-- Exercise --
In the records below, begin at the line containing "How do I perform: Open the" and end at the line containing "Given: Open the 每周礼包 tab"; quote every line in that span exactly, including both boundary lines, and no others.

(Saved entries)
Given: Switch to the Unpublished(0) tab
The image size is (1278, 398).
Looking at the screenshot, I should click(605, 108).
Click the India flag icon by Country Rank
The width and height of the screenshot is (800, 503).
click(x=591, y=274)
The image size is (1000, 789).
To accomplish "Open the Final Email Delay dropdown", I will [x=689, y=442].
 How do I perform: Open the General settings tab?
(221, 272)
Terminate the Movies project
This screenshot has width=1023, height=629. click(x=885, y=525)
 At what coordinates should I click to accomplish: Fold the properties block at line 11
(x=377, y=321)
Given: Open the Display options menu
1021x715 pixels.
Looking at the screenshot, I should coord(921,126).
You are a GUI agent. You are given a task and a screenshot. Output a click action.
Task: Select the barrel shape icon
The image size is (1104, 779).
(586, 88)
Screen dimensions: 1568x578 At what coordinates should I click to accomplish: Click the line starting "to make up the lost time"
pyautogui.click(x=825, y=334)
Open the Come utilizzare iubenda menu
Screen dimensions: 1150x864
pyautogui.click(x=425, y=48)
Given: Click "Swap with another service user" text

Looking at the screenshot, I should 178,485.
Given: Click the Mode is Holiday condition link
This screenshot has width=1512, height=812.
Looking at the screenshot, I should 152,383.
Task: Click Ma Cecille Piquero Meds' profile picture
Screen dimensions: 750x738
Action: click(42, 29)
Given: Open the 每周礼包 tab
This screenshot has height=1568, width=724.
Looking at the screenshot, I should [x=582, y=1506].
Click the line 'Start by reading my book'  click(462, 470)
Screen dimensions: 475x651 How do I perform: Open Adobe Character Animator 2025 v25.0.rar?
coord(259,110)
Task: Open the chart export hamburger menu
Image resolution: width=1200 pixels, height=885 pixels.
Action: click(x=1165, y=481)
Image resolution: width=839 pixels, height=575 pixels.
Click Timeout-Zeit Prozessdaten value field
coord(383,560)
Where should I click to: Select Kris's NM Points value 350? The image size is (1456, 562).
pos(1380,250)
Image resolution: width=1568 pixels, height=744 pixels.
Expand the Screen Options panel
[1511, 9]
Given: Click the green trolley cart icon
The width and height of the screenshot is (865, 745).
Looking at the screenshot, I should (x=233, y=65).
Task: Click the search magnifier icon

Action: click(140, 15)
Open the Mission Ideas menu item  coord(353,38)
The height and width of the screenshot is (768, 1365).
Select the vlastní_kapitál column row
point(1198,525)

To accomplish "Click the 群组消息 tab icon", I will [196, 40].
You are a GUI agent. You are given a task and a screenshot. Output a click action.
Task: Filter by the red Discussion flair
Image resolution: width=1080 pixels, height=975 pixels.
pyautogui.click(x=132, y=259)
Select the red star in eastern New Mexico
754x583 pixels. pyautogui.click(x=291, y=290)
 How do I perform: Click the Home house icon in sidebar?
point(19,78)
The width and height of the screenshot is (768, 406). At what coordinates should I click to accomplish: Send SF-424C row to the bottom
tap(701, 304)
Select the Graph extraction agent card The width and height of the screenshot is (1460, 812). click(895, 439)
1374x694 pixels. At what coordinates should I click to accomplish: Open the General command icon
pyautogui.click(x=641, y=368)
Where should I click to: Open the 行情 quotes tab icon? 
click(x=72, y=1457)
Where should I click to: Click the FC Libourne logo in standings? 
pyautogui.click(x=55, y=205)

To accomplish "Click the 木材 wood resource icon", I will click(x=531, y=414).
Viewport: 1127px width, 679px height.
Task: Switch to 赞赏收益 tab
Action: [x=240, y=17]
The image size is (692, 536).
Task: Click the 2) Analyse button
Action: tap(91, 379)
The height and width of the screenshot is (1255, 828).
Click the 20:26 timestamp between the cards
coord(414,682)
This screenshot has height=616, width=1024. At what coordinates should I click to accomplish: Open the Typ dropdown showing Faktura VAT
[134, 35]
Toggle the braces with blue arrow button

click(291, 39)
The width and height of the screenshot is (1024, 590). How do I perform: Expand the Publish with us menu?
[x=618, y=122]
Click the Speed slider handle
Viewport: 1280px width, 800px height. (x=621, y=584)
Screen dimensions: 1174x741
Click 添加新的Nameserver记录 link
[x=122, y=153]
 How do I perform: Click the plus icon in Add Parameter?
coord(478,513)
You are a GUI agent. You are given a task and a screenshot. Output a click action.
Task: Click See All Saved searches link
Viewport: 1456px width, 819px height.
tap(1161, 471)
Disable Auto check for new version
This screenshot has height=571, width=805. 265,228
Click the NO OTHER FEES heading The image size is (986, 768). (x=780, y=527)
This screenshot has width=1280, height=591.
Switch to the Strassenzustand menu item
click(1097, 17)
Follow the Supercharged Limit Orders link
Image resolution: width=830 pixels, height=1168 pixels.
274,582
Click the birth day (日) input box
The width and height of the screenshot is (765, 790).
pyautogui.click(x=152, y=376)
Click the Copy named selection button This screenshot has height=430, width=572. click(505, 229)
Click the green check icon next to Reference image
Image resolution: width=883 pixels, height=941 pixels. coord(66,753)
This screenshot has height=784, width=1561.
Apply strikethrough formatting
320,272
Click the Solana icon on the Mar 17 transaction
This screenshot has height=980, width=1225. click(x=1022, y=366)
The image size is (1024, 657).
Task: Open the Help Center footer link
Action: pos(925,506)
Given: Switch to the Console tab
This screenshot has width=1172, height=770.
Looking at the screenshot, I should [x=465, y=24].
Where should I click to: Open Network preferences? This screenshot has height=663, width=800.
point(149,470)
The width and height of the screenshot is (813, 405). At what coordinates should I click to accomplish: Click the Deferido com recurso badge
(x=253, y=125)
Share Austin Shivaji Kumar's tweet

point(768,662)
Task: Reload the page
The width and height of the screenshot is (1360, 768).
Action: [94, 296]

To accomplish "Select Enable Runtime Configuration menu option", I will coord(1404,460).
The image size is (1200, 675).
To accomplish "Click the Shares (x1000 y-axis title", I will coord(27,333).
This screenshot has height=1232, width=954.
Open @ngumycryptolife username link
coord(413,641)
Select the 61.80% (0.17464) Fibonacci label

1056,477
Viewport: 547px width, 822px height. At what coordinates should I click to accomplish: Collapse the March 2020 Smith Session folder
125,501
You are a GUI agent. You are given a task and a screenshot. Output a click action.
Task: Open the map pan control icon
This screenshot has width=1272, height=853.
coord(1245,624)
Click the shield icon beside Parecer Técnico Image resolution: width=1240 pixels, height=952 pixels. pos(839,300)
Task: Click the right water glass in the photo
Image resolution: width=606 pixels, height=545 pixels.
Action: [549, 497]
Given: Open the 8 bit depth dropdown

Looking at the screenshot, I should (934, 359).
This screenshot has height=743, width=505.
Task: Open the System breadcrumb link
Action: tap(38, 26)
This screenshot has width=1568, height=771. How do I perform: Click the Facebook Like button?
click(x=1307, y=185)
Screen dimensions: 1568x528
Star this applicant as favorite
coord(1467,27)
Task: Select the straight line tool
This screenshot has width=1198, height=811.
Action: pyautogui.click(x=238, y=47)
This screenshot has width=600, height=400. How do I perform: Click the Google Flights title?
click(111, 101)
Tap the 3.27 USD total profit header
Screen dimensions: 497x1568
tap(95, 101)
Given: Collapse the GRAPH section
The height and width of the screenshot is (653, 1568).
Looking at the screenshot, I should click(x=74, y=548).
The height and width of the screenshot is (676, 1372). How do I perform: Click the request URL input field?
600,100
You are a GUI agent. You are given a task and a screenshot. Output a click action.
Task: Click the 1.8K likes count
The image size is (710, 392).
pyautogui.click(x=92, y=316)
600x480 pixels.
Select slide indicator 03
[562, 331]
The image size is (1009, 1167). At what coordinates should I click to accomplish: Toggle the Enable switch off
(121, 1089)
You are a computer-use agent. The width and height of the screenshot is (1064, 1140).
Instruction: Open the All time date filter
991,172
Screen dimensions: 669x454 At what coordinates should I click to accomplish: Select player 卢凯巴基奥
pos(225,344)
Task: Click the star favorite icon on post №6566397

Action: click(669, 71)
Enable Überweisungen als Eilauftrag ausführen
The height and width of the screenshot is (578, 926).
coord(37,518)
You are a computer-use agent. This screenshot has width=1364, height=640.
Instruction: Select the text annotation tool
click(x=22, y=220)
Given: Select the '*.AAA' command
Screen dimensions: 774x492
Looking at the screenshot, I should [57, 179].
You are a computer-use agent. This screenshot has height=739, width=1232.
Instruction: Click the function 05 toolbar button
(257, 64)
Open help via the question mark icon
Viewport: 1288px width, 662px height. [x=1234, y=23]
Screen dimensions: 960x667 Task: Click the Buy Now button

-- Written response --
 How do I perform: Open the General settings tab?
(221, 272)
Terminate the Movies project
This screenshot has width=1023, height=629. click(x=885, y=525)
 At what coordinates should I click to accomplish: Fold the properties block at line 11
(x=377, y=321)
Given: Open the Display options menu
1021x715 pixels.
Looking at the screenshot, I should coord(921,126).
You are a GUI agent. You are given a task and a screenshot. Output a click action.
Task: Select the barrel shape icon
The image size is (1104, 779).
(586, 88)
Screen dimensions: 1568x578 At what coordinates should I click to accomplish: Click the line starting "to make up the lost time"
pyautogui.click(x=825, y=334)
Open the Come utilizzare iubenda menu
Screen dimensions: 1150x864
pyautogui.click(x=425, y=48)
Given: Click "Swap with another service user" text

Looking at the screenshot, I should 178,485.
Given: Click the Mode is Holiday condition link
This screenshot has width=1512, height=812.
Looking at the screenshot, I should 152,383.
Task: Click Ma Cecille Piquero Meds' profile picture
Screen dimensions: 750x738
Action: click(42, 29)
Given: Open the 每周礼包 tab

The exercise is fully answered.